Please continue the passage about adults who grew up playing eight-bit video games, starting right after its final sentence.

━━━━━ SELECTED PASSAGE ━━━━━

By this point in history, many of us grown-ups did our growing up while playing video games. Most memorably, we did it while playing the colorful, pixelated video games of the mid 1980s through the early 1990s, the heyday of the “eight-bit” consoles. These titles and their characters — the Marios, the Zeldas, the Mega Men — remain cultural touchstones not just for those of us who have landed solidly in adulthood, but also for those of us too young to have played them while they were new. Many of us have put away these childish things, but many more of us have kept them out, keeping them right alongside our grown-up pursuits, resulting in projects like the video series 8‑Bit Philosophy, which we featured in November.

━━━━━ GIVEN RECORDS ━━━━━

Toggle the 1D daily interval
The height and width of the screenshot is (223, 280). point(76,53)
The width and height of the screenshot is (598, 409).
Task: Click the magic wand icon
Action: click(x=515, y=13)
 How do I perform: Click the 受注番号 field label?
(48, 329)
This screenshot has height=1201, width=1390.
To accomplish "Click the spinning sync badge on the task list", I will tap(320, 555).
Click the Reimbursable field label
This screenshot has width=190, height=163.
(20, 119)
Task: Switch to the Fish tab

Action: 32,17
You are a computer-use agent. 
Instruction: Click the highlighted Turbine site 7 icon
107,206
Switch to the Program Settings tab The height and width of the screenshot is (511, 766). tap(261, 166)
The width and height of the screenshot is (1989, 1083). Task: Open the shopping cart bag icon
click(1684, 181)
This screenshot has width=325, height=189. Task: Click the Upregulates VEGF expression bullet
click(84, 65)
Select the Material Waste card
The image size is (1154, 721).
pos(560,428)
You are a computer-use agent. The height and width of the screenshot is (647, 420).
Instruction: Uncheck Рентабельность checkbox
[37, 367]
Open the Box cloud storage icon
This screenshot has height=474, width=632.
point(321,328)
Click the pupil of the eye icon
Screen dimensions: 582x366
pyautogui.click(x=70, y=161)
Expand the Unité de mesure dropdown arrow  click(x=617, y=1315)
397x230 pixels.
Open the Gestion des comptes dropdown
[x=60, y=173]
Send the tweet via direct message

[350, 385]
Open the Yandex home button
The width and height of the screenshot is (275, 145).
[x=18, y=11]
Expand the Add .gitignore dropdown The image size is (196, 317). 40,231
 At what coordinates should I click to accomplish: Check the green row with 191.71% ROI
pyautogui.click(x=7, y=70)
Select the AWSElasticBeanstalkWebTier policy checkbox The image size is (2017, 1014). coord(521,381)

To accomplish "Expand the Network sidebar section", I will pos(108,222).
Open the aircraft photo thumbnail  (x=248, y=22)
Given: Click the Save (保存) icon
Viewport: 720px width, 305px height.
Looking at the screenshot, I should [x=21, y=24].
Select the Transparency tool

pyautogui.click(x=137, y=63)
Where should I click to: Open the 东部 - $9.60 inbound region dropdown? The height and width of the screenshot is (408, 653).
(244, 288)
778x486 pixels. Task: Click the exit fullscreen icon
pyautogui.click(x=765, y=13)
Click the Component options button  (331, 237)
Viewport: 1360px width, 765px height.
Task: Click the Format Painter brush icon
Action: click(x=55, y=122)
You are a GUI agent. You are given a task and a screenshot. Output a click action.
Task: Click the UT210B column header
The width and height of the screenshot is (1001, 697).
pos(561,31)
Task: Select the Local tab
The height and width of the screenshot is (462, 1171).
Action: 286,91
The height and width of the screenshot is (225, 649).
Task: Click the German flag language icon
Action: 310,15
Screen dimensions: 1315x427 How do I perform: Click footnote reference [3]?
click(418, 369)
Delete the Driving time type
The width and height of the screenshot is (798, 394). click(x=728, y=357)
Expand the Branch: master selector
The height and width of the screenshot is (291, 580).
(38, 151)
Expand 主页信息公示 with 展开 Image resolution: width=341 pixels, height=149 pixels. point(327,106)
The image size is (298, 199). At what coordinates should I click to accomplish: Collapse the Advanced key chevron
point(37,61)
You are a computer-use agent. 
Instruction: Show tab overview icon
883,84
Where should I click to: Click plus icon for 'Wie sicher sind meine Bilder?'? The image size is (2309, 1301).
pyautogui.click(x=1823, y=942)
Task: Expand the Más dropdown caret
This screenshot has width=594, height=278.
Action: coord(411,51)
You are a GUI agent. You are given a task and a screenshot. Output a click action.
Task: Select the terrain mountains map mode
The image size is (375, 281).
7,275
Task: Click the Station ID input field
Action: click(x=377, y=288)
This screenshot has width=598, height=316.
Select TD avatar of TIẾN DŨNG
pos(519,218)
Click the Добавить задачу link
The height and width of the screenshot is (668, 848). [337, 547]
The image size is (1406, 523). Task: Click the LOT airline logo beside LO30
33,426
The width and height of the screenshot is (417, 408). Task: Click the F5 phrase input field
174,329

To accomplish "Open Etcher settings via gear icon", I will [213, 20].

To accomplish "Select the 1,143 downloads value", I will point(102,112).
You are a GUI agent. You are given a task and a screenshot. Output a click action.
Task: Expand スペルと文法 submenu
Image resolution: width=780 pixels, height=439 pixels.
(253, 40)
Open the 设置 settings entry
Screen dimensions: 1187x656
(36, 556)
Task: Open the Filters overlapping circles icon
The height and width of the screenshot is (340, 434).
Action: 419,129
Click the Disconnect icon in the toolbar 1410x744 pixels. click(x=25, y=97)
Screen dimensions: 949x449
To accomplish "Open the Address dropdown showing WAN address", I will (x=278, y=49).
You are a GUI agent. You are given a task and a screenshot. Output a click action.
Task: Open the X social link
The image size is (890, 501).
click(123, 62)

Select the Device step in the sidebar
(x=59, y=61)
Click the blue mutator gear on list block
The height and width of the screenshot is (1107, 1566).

━━━━━

RESULT OF THE EXERCISE:
These grown-up pursuits include not just the study of philosophy, but reflection upon the serious existential questions that the subject reveals: Does rationality give life meaning? Do we enjoy being free? Why shouldn’t we commit suicide? Luckily, 8‑Bit Philosophy has come up with episodes dealing with exactly these topics. For the first question they turn to the ideas of Søren Kierkegaard, the 19th century thinker considered the father of existentialism, as illustrated by Shatterhand, a slightly obscure platformer I greatly enjoyed in my own youth. For the second, we see how two formidable bodies of work — that of Jean-Paul Sartre, and that of the Final Fantasy role-playing games — come to bear on the issue. For the third, they bring out none other than Albert Camus (who died 55 years ago yesterday), placing his trenchcoated, Gauloise-smoking avatar into the suitably Sisyphean Donkey Kong.
If you’ve put in the hours playing both eight-bit video games and reading the relevant philosophical texts, you’ll surely find these videos’ Nintendonian aesthetics as impeccable as their encapsulations of Kierkegarrd, Sartre, and Camus’ positions are concise. You can find more from 8‑Bit Philosophy on Youtube, including their vintage gamer-friendly renditions of Friedrich Nietzsche on time as a flat circle and what science has to do with truth. They cover other areas of philosophy, too, but something about old video games themselves — with their endless cycles of death, regeneration, and not inherently meaningful challenges — leads my mind straight into existentialism every time.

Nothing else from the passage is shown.